To do>
Retype every line of the material below, from the line containing "Task: Choose the 第二单70000不杀 radio option" down to the line containing "Looking at the screenshot, I should click(950, 465).", both included.

Entries on target coordinates

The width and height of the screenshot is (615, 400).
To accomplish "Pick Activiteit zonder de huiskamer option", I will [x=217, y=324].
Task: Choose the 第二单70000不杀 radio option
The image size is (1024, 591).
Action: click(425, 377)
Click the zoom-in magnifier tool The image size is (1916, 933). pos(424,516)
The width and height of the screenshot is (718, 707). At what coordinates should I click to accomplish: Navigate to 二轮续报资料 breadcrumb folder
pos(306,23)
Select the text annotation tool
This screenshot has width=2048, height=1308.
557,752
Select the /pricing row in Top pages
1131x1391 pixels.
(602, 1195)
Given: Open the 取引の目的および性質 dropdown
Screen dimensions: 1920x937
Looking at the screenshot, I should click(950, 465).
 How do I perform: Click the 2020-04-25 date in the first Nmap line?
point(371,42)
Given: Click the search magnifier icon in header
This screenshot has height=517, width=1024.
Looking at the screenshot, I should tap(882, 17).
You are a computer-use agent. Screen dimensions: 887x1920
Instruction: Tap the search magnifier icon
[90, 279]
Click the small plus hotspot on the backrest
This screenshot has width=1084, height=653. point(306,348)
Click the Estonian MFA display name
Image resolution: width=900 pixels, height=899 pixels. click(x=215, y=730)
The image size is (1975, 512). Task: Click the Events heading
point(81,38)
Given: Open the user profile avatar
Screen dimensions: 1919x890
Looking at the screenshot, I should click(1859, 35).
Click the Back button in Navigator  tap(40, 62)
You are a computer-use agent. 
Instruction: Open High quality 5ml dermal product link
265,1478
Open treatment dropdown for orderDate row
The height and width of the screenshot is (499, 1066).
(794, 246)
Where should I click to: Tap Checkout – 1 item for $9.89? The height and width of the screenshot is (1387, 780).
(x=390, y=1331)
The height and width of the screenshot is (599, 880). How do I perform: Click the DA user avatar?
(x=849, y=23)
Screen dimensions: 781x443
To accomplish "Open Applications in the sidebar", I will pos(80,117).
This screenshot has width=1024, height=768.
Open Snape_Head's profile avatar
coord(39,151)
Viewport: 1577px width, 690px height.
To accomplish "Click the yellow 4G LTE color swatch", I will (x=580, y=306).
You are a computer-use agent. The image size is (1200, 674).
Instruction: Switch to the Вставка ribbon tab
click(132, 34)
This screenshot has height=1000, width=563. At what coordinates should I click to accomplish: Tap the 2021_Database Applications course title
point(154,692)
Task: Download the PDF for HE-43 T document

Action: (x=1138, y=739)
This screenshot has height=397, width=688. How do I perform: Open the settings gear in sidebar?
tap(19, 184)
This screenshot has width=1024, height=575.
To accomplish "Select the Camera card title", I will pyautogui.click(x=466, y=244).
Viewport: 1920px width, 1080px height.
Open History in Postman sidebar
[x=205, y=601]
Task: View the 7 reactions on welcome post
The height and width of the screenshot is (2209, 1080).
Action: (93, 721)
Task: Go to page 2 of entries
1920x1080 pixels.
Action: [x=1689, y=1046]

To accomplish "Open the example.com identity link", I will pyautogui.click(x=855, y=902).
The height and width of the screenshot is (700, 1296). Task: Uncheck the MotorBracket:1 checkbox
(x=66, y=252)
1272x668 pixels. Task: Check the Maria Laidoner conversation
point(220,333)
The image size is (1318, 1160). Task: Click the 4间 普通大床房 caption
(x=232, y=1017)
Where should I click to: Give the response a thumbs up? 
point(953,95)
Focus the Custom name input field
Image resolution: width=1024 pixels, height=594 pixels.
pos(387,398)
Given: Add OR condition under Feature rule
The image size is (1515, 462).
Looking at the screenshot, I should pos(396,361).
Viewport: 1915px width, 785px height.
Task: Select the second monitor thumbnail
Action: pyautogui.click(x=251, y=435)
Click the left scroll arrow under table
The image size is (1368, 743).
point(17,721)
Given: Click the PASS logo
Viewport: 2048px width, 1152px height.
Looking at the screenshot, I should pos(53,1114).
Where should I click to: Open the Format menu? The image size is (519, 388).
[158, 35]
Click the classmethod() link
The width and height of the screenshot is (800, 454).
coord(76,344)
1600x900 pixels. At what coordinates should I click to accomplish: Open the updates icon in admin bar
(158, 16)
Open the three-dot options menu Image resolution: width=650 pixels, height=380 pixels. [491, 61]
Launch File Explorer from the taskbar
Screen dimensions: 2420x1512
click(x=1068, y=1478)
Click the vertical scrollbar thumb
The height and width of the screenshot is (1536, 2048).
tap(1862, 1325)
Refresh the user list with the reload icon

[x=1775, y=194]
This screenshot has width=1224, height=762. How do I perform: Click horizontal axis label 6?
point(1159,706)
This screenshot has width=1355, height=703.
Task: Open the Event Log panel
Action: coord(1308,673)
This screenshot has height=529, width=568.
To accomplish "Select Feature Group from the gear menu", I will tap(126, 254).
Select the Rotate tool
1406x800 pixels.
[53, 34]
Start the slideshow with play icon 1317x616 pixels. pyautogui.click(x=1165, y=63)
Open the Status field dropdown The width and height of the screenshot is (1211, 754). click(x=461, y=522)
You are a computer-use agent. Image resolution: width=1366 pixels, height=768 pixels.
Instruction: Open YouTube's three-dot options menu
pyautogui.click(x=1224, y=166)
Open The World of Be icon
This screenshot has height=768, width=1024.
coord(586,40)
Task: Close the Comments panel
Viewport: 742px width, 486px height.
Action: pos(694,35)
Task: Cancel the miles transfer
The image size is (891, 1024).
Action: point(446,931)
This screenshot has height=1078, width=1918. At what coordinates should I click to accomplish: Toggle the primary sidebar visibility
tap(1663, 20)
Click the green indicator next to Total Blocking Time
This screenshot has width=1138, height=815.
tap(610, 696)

Result>
Task: Choose the 第二单70000不杀 radio option
The image size is (1024, 591).
Action: click(425, 377)
Click the zoom-in magnifier tool The image size is (1916, 933). pos(424,516)
The width and height of the screenshot is (718, 707). At what coordinates should I click to accomplish: Navigate to 二轮续报资料 breadcrumb folder
pos(306,23)
Select the text annotation tool
This screenshot has width=2048, height=1308.
557,752
Select the /pricing row in Top pages
1131x1391 pixels.
(602, 1195)
Given: Open the 取引の目的および性質 dropdown
Screen dimensions: 1920x937
Looking at the screenshot, I should click(950, 465).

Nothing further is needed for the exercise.